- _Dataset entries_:
----------
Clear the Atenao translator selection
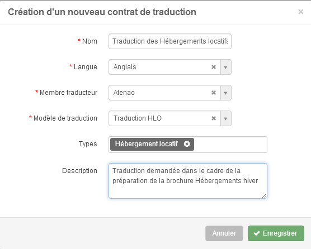 tap(214, 93)
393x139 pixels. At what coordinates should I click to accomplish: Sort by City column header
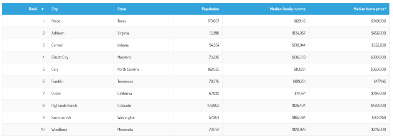54,9
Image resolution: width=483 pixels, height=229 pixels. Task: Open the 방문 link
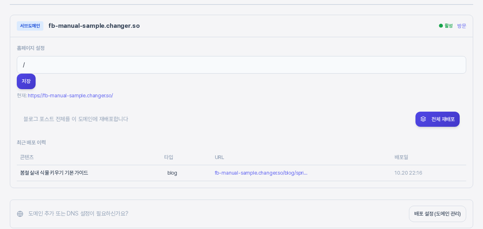coord(461,26)
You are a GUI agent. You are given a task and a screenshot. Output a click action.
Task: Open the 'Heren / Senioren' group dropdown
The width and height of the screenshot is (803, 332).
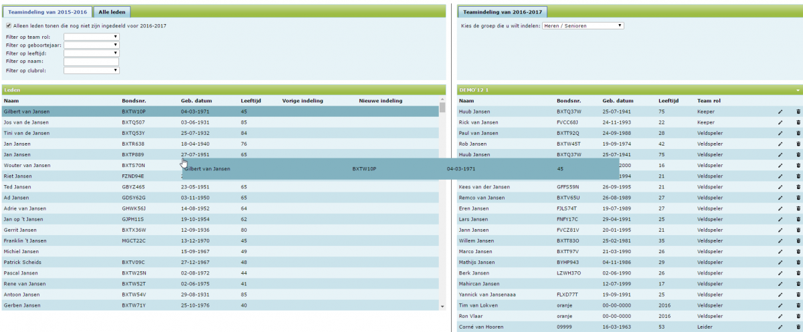coord(582,25)
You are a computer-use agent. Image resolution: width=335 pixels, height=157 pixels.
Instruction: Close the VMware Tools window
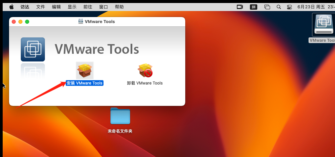14,22
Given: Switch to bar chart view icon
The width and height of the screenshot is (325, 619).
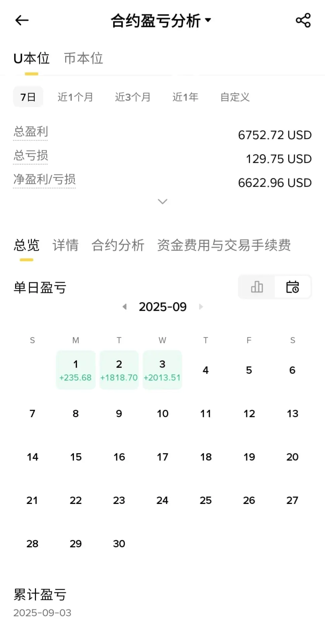Looking at the screenshot, I should point(257,287).
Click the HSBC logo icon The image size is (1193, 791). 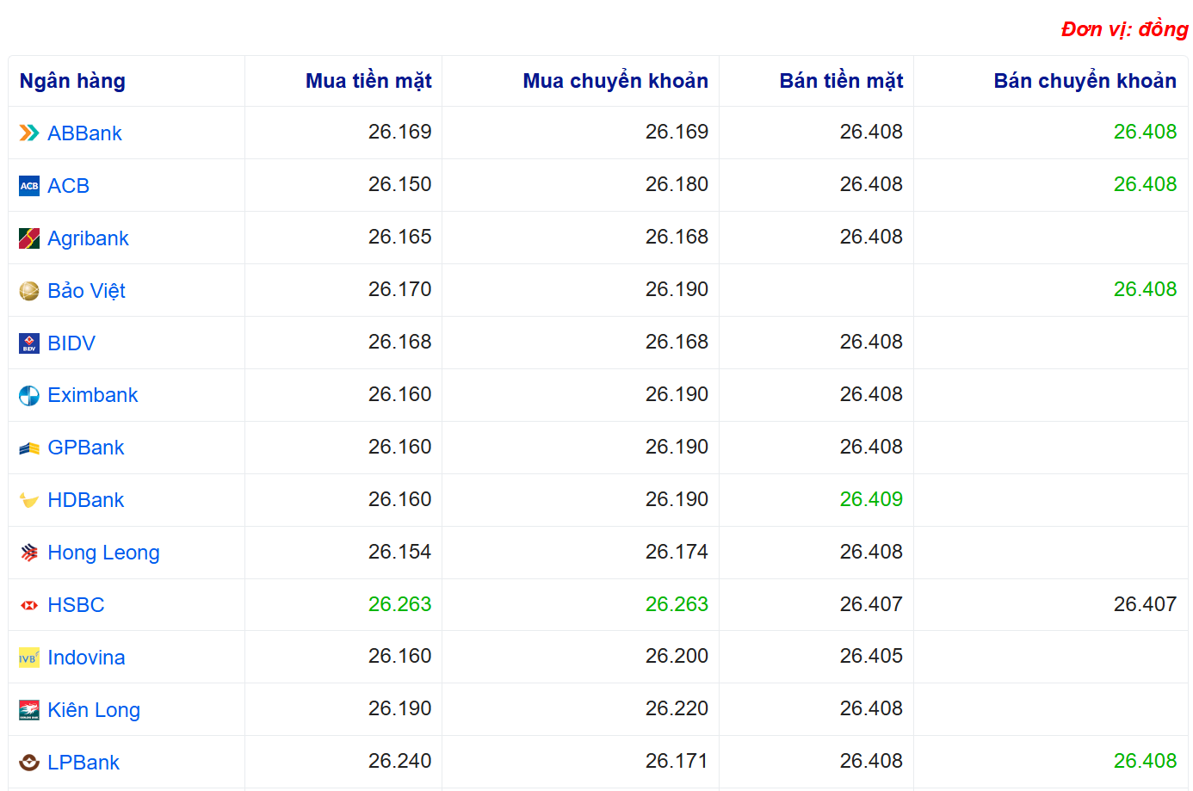point(29,605)
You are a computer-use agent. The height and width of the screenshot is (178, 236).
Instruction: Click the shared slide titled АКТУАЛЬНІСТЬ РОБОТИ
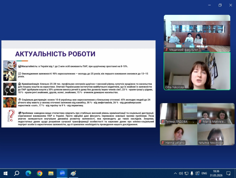(78, 84)
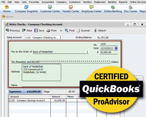Open the Employee Center icon

tap(91, 7)
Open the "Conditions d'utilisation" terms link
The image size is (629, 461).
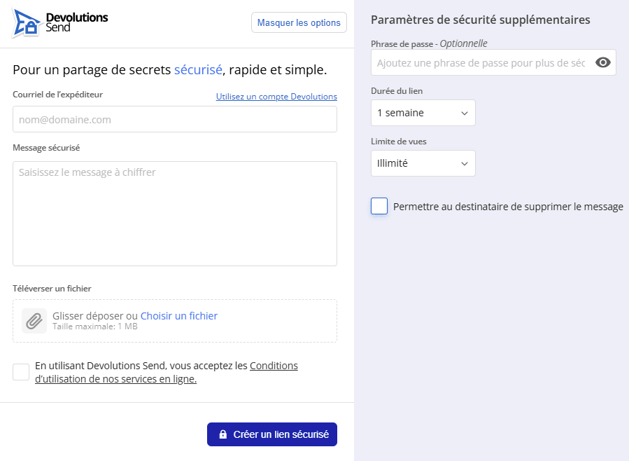[274, 365]
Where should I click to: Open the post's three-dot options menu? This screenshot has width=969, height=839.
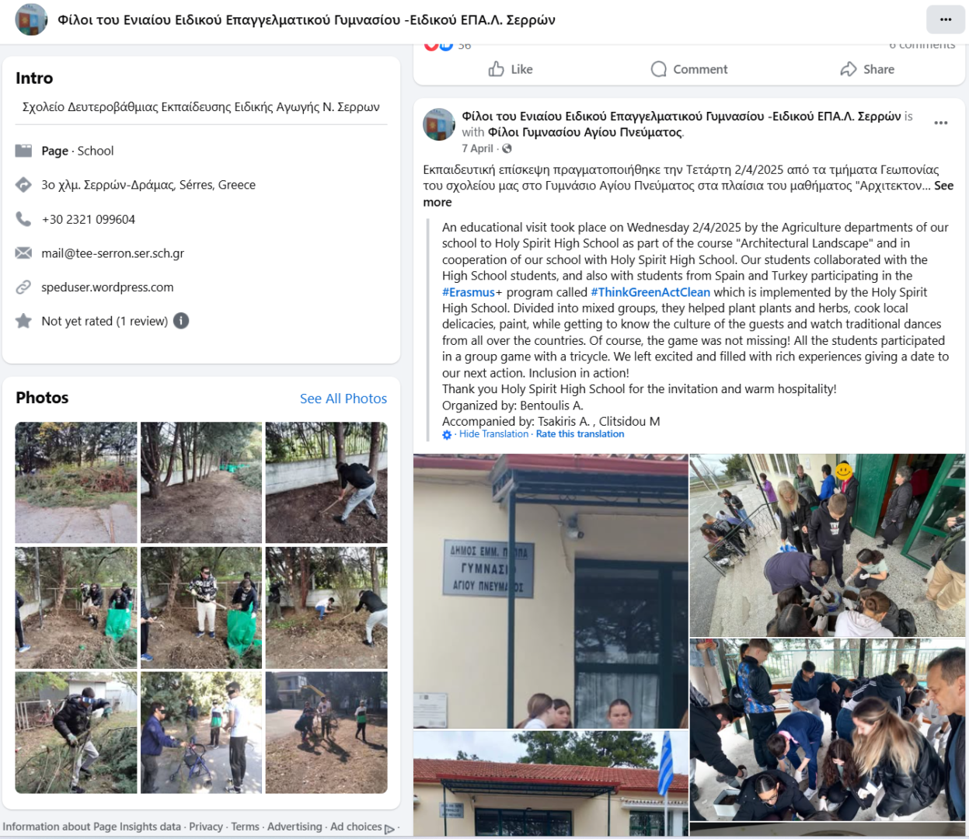[941, 123]
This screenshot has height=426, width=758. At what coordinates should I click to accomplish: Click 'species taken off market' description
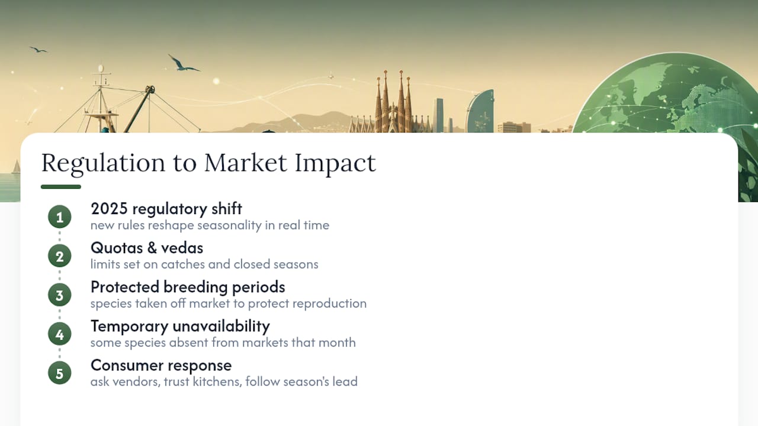point(229,304)
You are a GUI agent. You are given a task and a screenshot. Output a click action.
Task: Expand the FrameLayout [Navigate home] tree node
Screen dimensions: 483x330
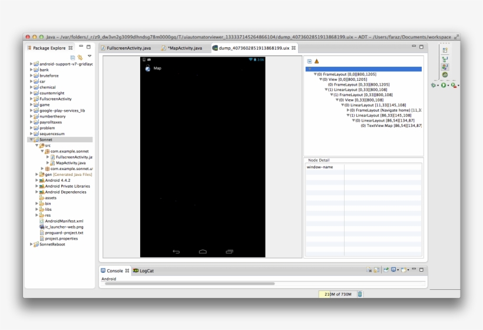click(348, 110)
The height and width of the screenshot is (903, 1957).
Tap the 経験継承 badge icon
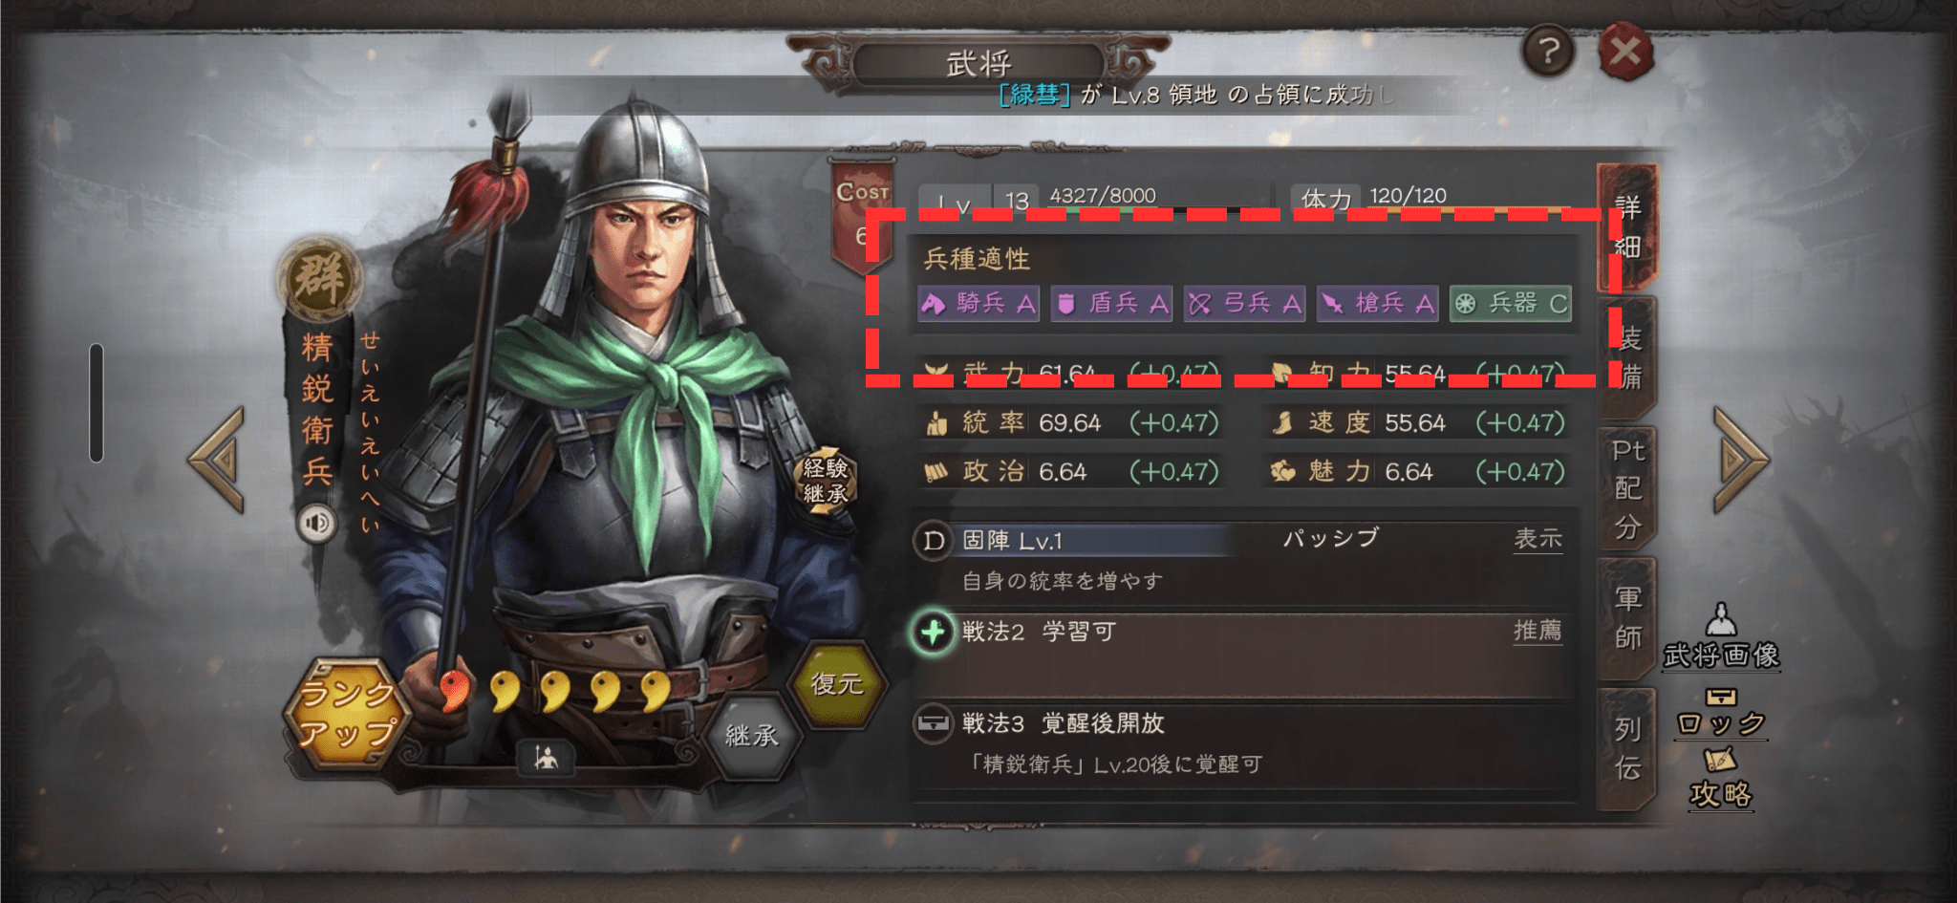coord(826,481)
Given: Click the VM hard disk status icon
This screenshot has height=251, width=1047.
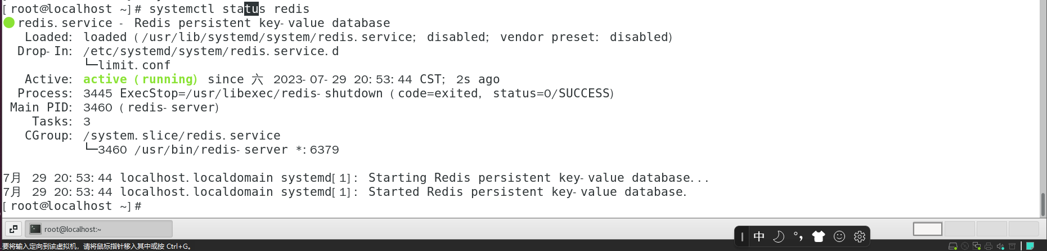Looking at the screenshot, I should (x=952, y=246).
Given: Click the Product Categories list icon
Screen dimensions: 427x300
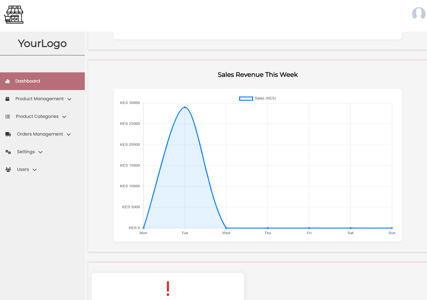Looking at the screenshot, I should [7, 116].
----------
- _ABOUT THIS TASK_: Only the lines from the one with "The height and width of the screenshot is (903, 1957)." through the final line of the entries above are to be repeated, exactly as written and without pictures.

- _FINISHED TASK_:
The height and width of the screenshot is (903, 1957).
Tap the 経験継承 badge icon
coord(826,481)
Given: Click the VM hard disk status icon
This screenshot has height=251, width=1047.
Looking at the screenshot, I should (x=952, y=246).
Given: Click the Product Categories list icon
Screen dimensions: 427x300
Looking at the screenshot, I should [7, 116].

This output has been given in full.